● **Quoted passage**:
--*--

I distinctly remember, and will probably never forget, that my last text to him, mere minutes before meeting him for the first time, was a crass joke that he never replied to because he was busy coming out of the train station, looking for a stranger who wasn’t wholly a stranger, yet a stranger nonetheless. I will not repeat the joke now because it’s not pertinent to our story, but just know that I remember the joke, and he remembers the joke, and that’s all there is to that. I will say that the joke had witticism to it, though overlaid with crudeness, but that was just how our conversations naturally shifted between banter and more serious learnings about the other, a mystical entity on the other side of the phone, tethered by what was supposed to be romantic roots but rather transformed into an unassuming friendship. But, I digress. 


My joke is not necessarily ancillary to the beginnings of what we’ve become, but sometimes I laugh inwardly when I recall that this ridiculous quip was the last thing I said to him before we crossed the threshold from strangers into something more. 


So, I guess when I put it that way, there was us Before the joke, and there was us After the joke. And since then, I can not believe I ever lived in a world that was Before.


After


A couple of hours after we crossed into the After, I remember saying goodbye to him, saying goodbye to him for the first time ever, mind you, with mixed feelings of elation and confusion. We spent the past three or four hours walking around Cambridge, stopping into a few of my favorite secondhand shops, but I was never paying real mind to any of the merchandise because I was too aware of the stranger who wasn’t a stranger anymore beside me. We talked through all of it, musings from childhood stories to life in Boston to fashion favorites and best eats we’ve experienced, and I remember the soles of my feet beginning to ache somewhere during the second hour because I was only a week out from my marathon, and I was wearing my favorite yet most unsupportive pair of sneakers for our first date. 


And I left this date happy and confused, which, yes, is an odd concoction of emotions, but it’s like the nervous energy was still bouncing around in my system, restraining me from really clarifying any of my thoughts or feelings. I knew after, on the walk home, that I was relieved that it had gone well. The first date, that is. We were pen pals for three months, and the sort of pressure that timeline has on you can kind of bear this uncertain burden on your shoulders, like we were supposed to immediately fall in love after laying eyes on each other for the first time. But it wasn’t like that, I will admit. There wasn’t a spark or fireworks or time-slowing down as we maneuvered our way through the city streets and comfortable-uncomfortable silences. There was just a low hum, a warmth that spread, something that felt right, whether it was a friendship blossoming or the gateway to something more.

--*--

● **Exercise task**: Reproduce the first-date passage starting at the words "A couple of" and ending after "our first date.", replacing "Cambridge" with "Somerville".

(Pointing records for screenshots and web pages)
--*--

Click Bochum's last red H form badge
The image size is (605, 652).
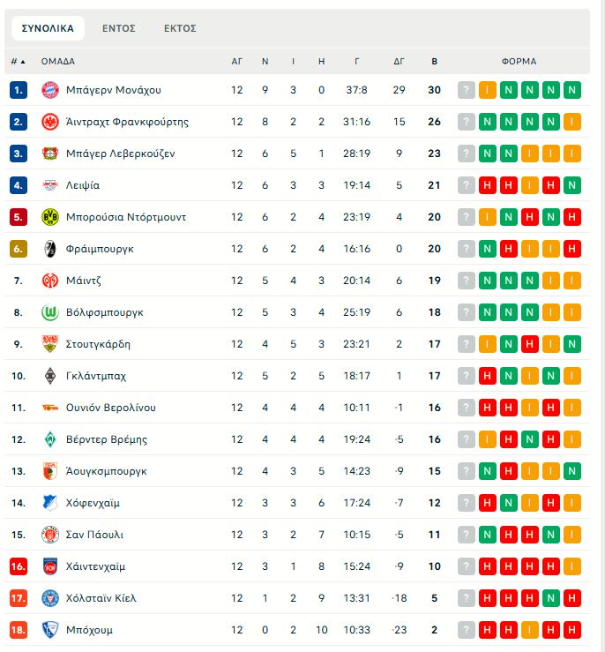click(572, 630)
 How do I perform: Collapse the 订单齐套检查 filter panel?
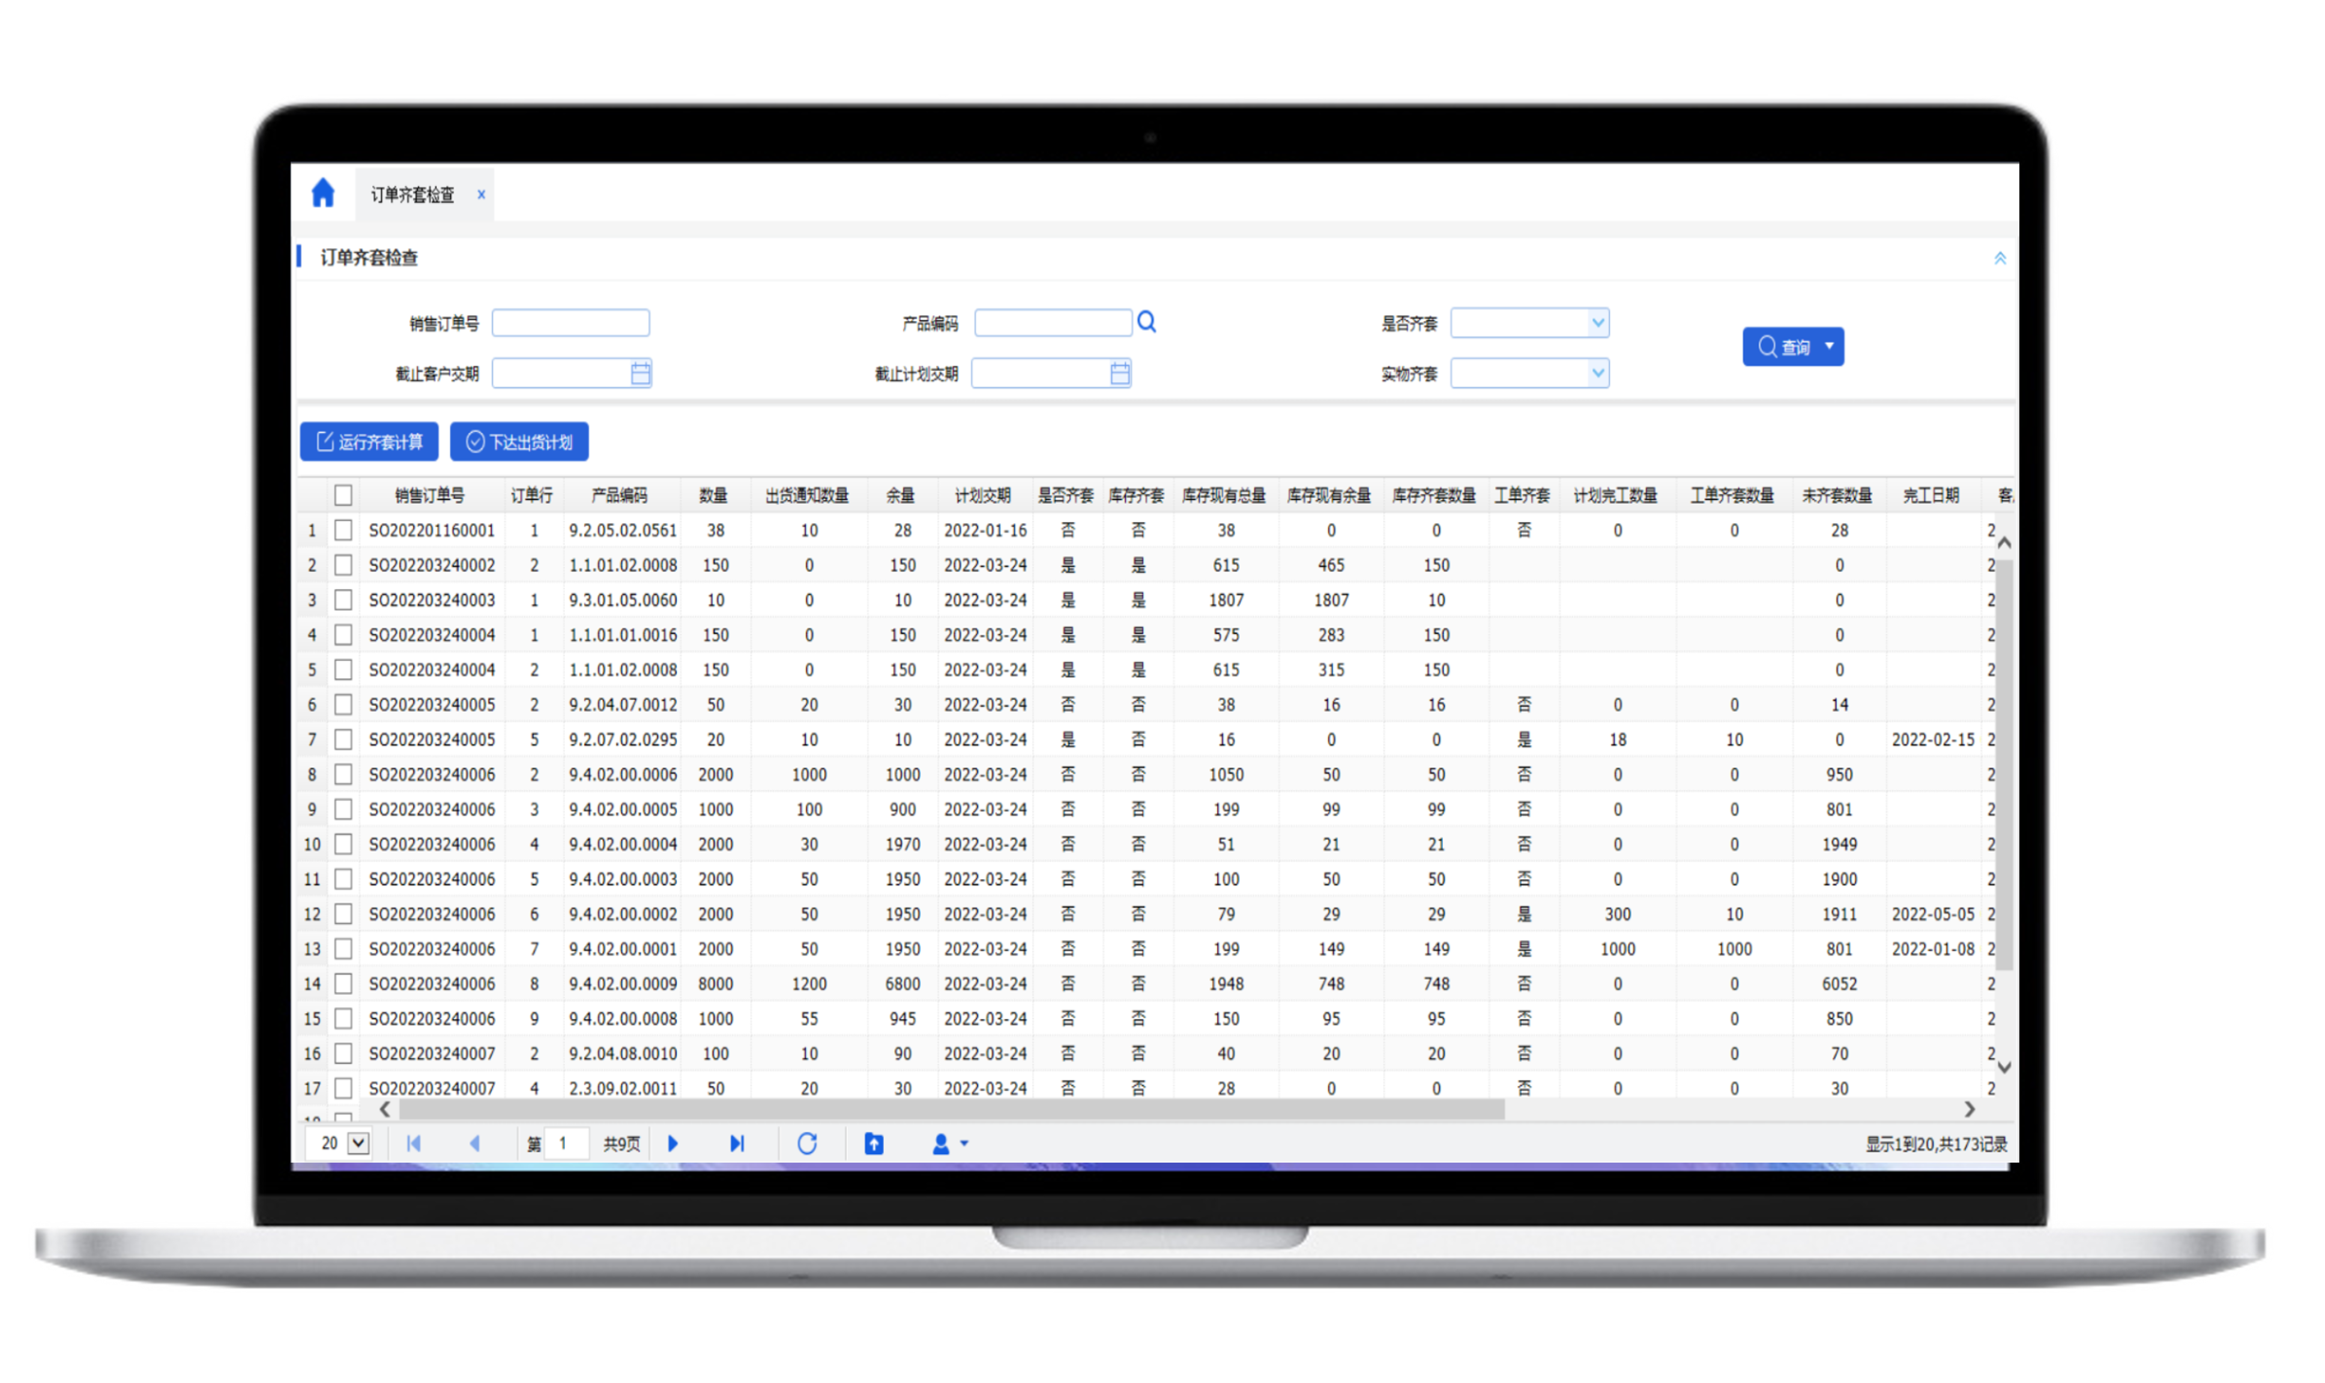[x=2000, y=258]
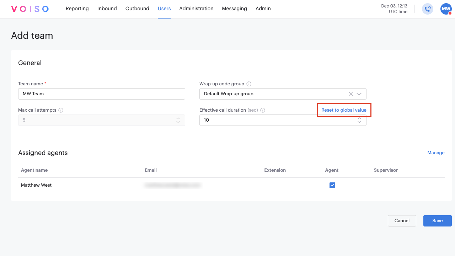Click the Team name input field
Viewport: 455px width, 256px height.
(x=101, y=94)
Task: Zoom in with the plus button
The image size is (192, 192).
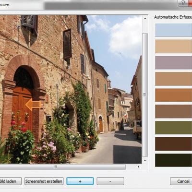Action: [80, 181]
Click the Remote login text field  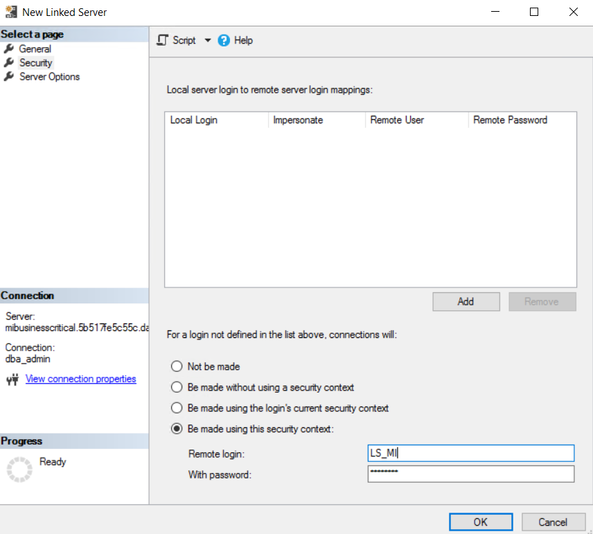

--*--

● **Answer to this task**:
A couple of hours after we crossed into the After, I remember saying goodbye to him, saying goodbye to him for the first time ever, mind you, with mixed feelings of elation and confusion. We spent the past three or four hours walking around Somerville, stopping into a few of my favorite secondhand shops, but I was never paying real mind to any of the merchandise because I was too aware of the stranger who wasn’t a stranger anymore beside me. We talked through all of it, musings from childhood stories to life in Boston to fashion favorites and best eats we’ve experienced, and I remember the soles of my feet beginning to ache somewhere during the second hour because I was only a week out from my marathon, and I was wearing my favorite yet most unsupportive pair of sneakers for our first date.